Georgios Pyrgiotakis, Samuel Gass, William Goldsmith, David Frazer, Jane Ma, Walter McKinney, Mark Barger, Bridget Dolash, Vincent Castranova, PHILIP DEMOKRITOU, Harvard University

     Abstract Number: 584
     Working Group: Health Related Aerosols

Abstract
Ceria nanoparticles are increasingly used for a number of industrial and commercial applications including catalysts, chemical mechanical polishing, UV-shielding, and nanocomposites. As the number of consumers and factory workers exposed to CeO2 nanoparticles increases, the need for a comprehensive toxicological characterization is pressing. While most in-vitro models predict minimal toxicity for nanosized CeO2, preliminary in-vivo animal models using instillation of CeO2 nanoparticles point to fibrogenicity.

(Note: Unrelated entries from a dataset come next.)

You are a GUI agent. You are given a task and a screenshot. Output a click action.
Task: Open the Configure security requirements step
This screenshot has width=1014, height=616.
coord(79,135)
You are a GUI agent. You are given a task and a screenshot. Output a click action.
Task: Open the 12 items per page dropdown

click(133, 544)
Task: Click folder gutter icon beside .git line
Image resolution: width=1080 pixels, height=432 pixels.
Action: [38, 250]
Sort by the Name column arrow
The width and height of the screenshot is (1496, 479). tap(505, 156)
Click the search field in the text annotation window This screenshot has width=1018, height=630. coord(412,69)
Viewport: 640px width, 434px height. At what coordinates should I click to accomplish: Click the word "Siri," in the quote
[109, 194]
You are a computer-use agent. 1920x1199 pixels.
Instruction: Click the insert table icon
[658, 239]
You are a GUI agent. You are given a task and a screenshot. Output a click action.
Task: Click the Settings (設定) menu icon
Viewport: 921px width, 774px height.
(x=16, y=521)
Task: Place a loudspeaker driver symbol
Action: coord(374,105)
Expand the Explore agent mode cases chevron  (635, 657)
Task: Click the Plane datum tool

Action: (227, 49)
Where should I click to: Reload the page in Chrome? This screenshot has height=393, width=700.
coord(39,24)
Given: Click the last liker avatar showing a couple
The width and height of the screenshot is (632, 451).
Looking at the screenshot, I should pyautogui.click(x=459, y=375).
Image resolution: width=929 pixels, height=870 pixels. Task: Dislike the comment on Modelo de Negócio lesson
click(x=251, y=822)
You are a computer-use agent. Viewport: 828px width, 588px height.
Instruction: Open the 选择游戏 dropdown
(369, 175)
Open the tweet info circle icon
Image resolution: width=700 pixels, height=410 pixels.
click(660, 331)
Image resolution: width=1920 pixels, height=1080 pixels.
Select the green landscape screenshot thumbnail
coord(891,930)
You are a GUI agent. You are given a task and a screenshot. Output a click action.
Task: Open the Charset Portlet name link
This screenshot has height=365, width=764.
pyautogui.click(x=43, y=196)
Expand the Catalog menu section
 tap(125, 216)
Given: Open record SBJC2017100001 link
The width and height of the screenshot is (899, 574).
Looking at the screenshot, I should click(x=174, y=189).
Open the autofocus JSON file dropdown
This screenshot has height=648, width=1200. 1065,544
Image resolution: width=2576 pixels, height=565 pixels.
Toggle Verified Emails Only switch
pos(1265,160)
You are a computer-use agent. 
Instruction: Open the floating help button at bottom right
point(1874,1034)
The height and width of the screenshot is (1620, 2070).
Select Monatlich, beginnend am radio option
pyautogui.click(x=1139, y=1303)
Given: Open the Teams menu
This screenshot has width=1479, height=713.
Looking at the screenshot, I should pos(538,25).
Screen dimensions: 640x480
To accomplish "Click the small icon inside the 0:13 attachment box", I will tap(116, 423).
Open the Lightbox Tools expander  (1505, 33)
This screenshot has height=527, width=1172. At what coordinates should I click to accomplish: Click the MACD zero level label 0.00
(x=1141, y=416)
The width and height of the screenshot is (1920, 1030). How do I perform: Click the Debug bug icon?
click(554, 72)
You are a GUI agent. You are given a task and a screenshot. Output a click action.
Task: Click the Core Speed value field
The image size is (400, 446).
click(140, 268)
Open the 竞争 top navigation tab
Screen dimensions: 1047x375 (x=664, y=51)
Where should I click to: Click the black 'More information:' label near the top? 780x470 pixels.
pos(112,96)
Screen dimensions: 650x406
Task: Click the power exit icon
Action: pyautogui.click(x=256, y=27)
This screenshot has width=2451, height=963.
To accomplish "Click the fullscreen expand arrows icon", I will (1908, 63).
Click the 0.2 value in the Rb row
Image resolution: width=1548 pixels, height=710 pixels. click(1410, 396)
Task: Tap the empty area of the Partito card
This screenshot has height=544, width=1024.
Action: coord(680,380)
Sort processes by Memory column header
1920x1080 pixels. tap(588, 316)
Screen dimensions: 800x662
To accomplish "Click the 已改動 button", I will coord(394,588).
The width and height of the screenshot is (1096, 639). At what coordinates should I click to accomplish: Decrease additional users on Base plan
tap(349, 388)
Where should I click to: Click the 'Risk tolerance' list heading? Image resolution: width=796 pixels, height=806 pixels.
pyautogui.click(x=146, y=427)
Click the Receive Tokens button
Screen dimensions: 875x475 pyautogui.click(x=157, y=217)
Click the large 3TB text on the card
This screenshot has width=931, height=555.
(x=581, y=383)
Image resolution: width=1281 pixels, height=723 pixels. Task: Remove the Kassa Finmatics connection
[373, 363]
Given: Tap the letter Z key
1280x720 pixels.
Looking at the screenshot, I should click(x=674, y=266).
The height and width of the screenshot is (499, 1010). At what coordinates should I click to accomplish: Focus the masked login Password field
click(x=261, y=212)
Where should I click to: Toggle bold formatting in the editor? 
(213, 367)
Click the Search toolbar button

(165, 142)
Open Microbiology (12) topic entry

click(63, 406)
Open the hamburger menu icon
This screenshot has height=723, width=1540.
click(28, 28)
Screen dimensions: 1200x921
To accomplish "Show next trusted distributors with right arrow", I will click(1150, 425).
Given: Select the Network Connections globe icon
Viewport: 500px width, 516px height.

However, to date, most evidence is limited to intratracheal instillation studies that may not represent real-world exposure scenarios. Here, we present the first ever whole-body systematic animal inhalation study of nano-CeO2. In addition, the use of a nanothin amorphous SiO2 coating as means of mitigating CeO2 toxicity was evaluated as a safer formulation concept. CeO2 (uncoated and SiO2-coated) nanoparticles were synthesized using the Harvard Versatile Engineered Nanomaterial Generating System (VENGES), which enables the synthesis and coating of industrially relevant nanoparticles in the aerosol phase with precise control over primary particle size, aggregation, and aerosol concentration. The generated aerosol was diluted and introduced into a customized exposure chamber. The generated CeO2 particles (SiO2 coated and uncoated) were characterized (1) in-situ with respect to aerosol size distribution and number concentration (SMPS), aggregate morphology (TEM, SEM), and charge and aerosol length (AED) and (2) ex-situ with respect to crystallinity and chemical composition (XRD, XPS, EDX), surface area (BET), and morphology (TEM, SEM). Exposure atmospheres in the chamber were monitored in real time and characterized with respect to number and size aerosol concentration (CPC, SMPS), mass concentration (Gravimetric Filter Measurements), Mass Size Distribution (MOUDI), temperature, humidity, CO, CO2, (Q-Track) and NOx concentrations. Sprague Dawley rats (n=12/group) were exposed to either coated or uncoated CeO2 (2.7 mg/m3, 2 h/day, 4 days). Exposed animals, along with particle free- controls, were sacrificed at either 1 or 84 days post exposure. Pathophysiological analysis was performed and inflammatory and cytotoxic biomarkers were measured in the bronchoalveolar lung lavage of the animals.